[Dataset excerpts]
------
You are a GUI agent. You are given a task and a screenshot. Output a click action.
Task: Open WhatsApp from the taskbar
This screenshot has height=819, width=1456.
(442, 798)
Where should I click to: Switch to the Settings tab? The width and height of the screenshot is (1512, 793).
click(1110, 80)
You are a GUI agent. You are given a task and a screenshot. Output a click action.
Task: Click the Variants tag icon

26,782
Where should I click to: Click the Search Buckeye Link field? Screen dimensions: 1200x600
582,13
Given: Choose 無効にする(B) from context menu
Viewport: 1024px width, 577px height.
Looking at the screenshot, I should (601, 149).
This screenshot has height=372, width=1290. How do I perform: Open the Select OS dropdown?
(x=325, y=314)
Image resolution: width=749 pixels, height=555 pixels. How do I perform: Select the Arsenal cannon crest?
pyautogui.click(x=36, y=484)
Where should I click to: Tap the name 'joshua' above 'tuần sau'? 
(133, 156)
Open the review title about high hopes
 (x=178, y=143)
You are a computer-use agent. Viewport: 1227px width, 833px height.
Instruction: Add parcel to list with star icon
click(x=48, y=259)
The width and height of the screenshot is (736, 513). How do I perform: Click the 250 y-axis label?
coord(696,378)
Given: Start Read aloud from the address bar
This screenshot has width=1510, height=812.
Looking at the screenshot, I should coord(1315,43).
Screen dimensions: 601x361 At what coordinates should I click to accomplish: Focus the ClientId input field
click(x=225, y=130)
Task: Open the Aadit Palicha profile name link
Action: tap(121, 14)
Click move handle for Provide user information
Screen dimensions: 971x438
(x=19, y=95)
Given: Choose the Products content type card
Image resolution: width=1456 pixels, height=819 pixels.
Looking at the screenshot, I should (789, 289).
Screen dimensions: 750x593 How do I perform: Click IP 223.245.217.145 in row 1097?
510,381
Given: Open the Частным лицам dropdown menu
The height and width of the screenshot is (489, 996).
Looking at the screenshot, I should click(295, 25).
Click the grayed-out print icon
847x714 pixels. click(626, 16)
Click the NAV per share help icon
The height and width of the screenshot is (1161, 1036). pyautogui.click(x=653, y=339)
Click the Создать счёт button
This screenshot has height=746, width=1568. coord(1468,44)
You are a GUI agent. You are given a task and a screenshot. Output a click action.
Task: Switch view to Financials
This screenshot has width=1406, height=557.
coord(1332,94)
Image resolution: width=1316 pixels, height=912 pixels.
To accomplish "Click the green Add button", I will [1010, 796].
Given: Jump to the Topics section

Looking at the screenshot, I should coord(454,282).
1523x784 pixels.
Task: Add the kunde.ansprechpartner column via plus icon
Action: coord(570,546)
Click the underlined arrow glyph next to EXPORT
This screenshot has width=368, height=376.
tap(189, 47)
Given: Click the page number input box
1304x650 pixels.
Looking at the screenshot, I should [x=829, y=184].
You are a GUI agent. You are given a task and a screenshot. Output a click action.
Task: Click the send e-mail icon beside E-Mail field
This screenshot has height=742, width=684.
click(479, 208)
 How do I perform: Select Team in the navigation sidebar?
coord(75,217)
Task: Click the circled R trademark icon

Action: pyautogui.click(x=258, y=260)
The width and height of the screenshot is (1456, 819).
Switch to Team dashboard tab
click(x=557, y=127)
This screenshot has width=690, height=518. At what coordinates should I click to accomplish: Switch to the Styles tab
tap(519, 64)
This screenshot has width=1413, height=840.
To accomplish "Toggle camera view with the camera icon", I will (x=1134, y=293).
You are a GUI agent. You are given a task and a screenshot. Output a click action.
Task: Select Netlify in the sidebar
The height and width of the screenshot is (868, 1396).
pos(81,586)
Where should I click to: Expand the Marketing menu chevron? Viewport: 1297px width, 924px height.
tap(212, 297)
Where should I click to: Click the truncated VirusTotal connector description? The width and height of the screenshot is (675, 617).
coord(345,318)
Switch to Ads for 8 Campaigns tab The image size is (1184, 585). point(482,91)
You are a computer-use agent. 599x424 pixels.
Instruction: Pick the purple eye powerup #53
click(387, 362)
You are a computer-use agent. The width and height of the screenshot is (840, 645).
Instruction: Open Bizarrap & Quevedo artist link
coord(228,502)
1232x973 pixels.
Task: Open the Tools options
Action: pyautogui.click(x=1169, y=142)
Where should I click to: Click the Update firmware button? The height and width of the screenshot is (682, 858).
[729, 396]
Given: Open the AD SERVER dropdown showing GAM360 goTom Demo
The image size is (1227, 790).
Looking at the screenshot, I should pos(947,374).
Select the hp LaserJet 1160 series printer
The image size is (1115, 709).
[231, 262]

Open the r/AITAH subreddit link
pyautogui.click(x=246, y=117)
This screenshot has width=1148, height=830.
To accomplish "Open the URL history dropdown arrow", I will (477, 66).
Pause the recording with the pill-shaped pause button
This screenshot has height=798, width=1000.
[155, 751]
------
## What to work on
Work out how many lines in the records above contain the word "Choose", and give only that number.

## Result
2